**Task statement**.
Please retype the records below exactly, omitting any images.

**Collected data entries**.

[Start of section]

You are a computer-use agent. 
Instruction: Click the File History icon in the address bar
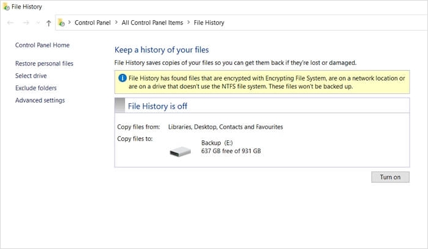pos(61,23)
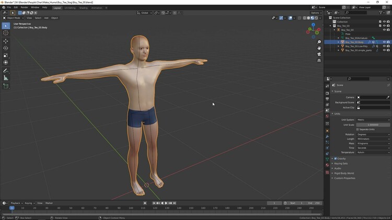The width and height of the screenshot is (392, 220).
Task: Enable the Separate Units checkbox
Action: pyautogui.click(x=358, y=129)

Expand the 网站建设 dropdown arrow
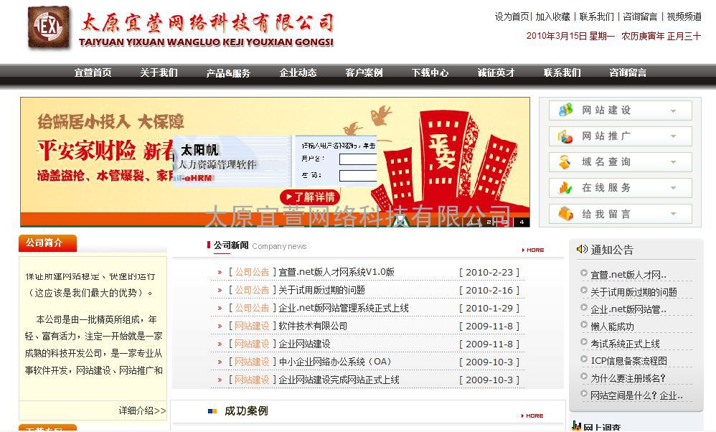(673, 111)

[End of section]

**Task answer**.
You are a computer-use agent. 
Instruction: Click the File History icon in the address bar
pos(61,23)
The width and height of the screenshot is (392, 220).
Task: Enable the Separate Units checkbox
Action: pyautogui.click(x=358, y=129)

Expand the 网站建设 dropdown arrow
(673, 111)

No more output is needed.